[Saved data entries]
=== Begin Enclosure ===
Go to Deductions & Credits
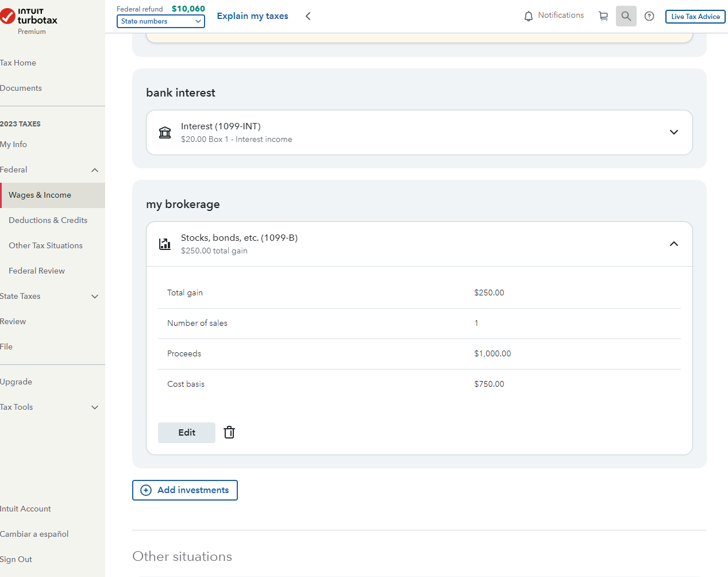Screen dimensions: 728x577 [48, 220]
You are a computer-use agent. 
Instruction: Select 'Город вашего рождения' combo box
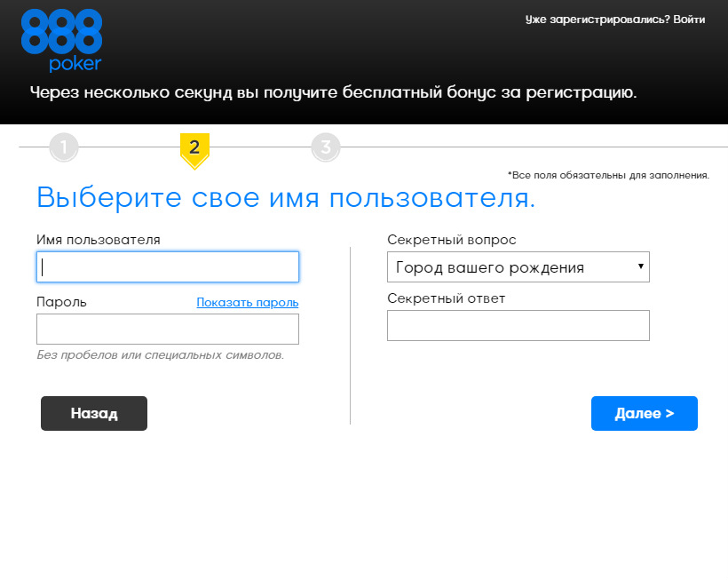point(518,266)
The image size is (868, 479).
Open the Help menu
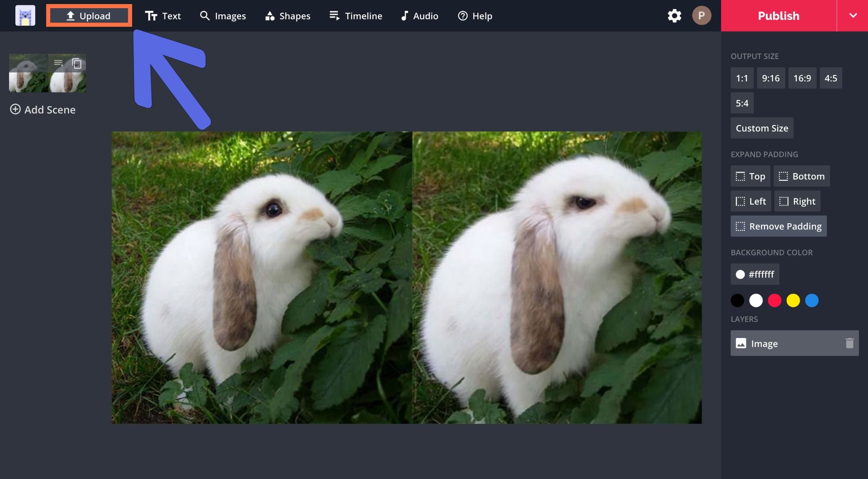pyautogui.click(x=475, y=16)
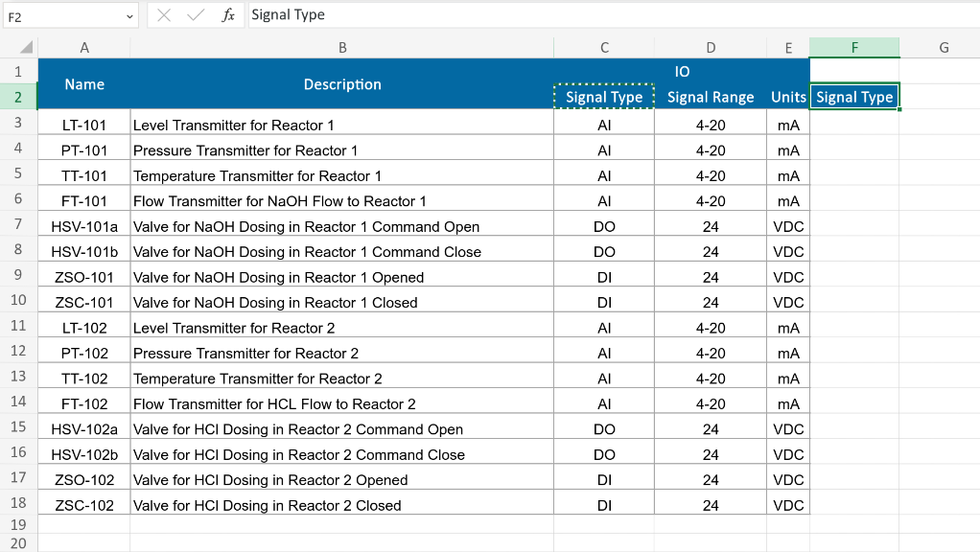Select row 18 header
980x552 pixels.
[x=18, y=503]
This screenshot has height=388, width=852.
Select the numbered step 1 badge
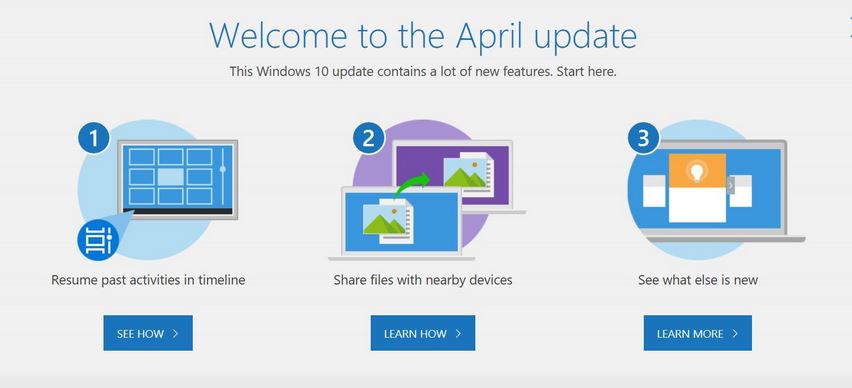94,139
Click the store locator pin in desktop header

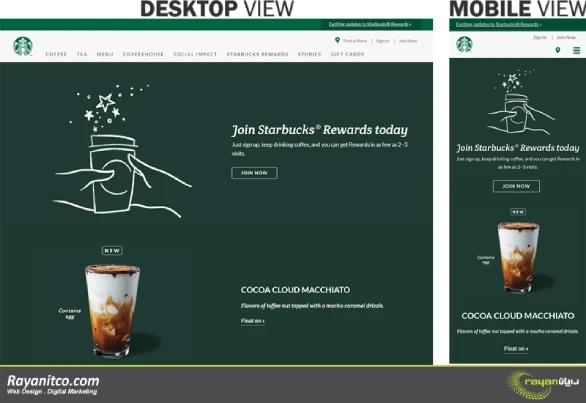point(337,40)
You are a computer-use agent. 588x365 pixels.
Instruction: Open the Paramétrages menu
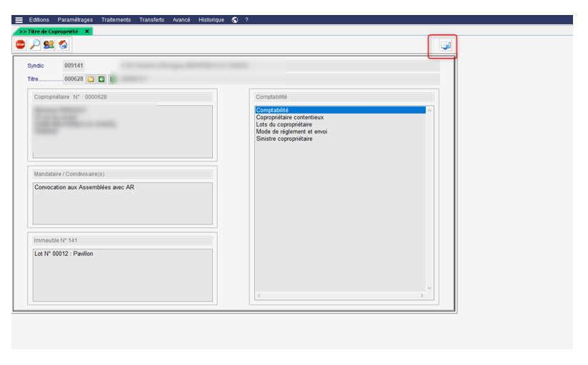(x=75, y=20)
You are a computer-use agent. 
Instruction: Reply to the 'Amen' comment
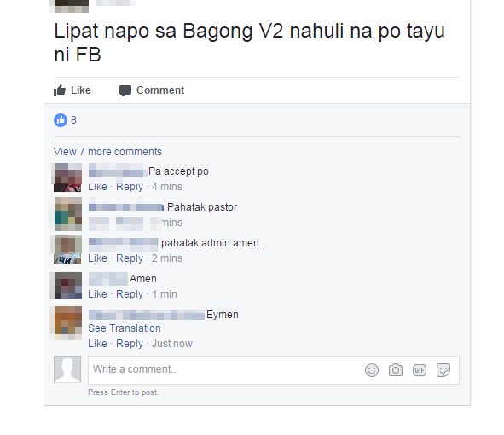click(130, 294)

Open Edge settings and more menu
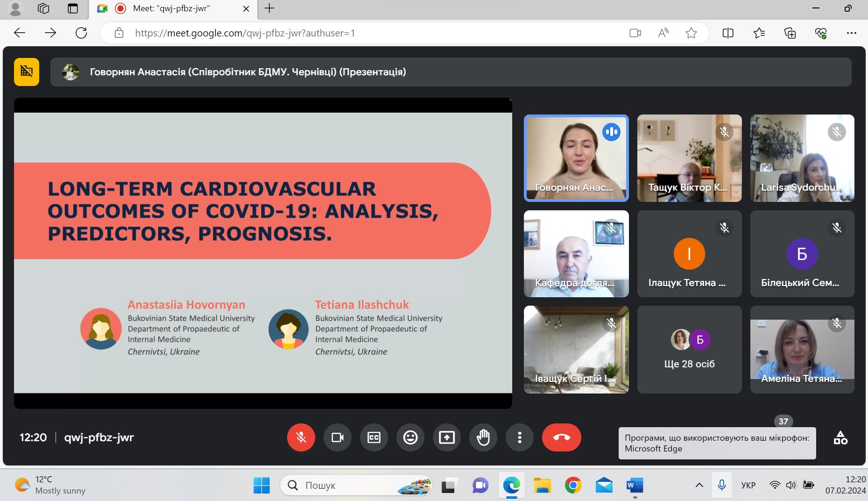(x=851, y=33)
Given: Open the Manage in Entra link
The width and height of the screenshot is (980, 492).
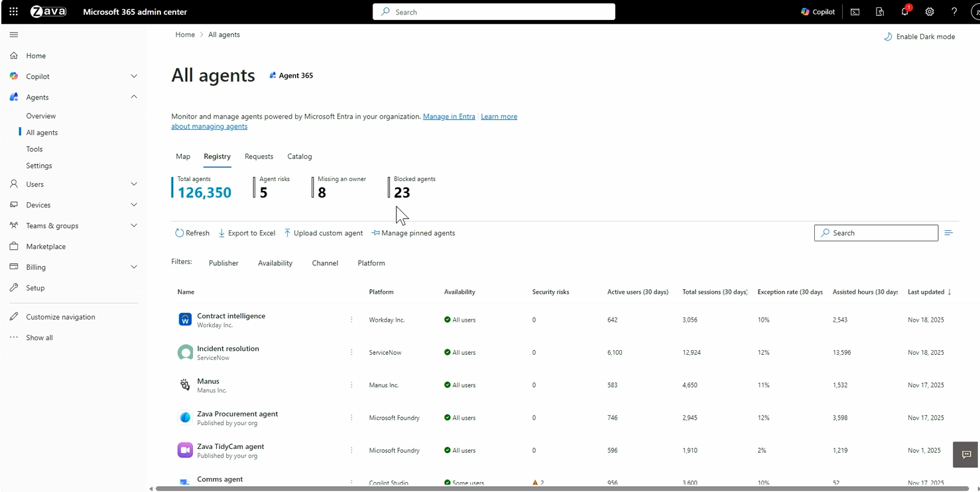Looking at the screenshot, I should (x=449, y=117).
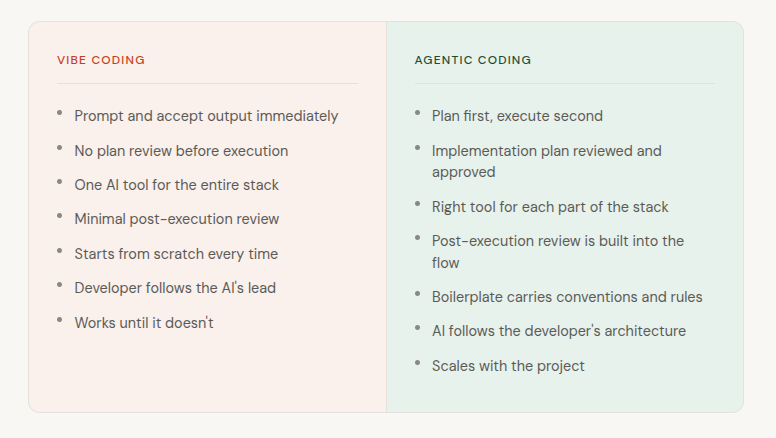This screenshot has height=438, width=776.
Task: Click 'One AI tool for the entire stack'
Action: pyautogui.click(x=177, y=185)
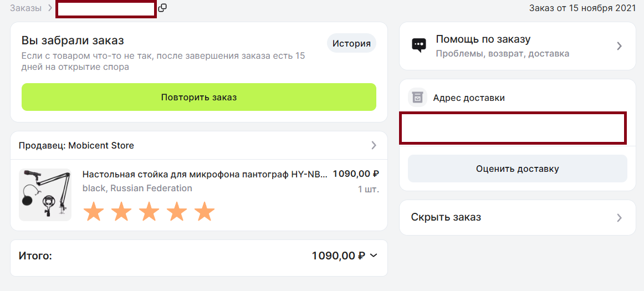Click the chat bubble help icon

pos(419,45)
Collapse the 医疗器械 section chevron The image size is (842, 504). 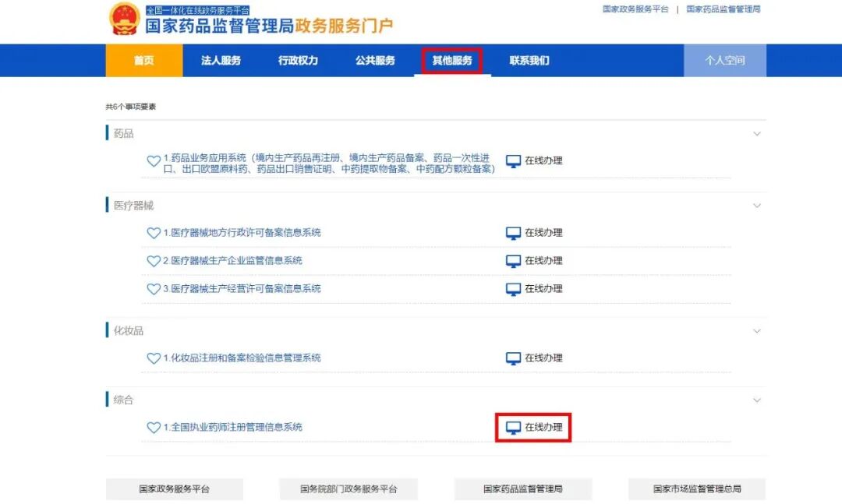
=== End Enclosure ===
* **TASK OBJECTIVE**:
Leave out the pictures and repeat exactly the lines from the first line of the data through the line containing "Given: Open the Manage in Entra link". Add nothing else.

* **RESPONSE AREA**:
Go to Deductions & Credits
Screen dimensions: 728x577 [48, 220]
You are a computer-use agent. 
Instruction: Select 'Город вашего рождения' combo box
point(518,266)
The image size is (868, 479).
Open the Help menu
pyautogui.click(x=475, y=16)
Select row 18 header
980x552 pixels.
[x=18, y=503]
This screenshot has height=388, width=852.
Select the numbered step 1 badge
94,139
Click the store locator pin in desktop header

point(337,40)
You are a computer-use agent. 588x365 pixels.
Instruction: Open the Paramétrages menu
(x=75, y=20)
You are a computer-use agent. 
Instruction: Reply to the 'Amen' comment
click(130, 294)

Open Edge settings and more menu
(x=851, y=33)
Given: Open the Manage in Entra link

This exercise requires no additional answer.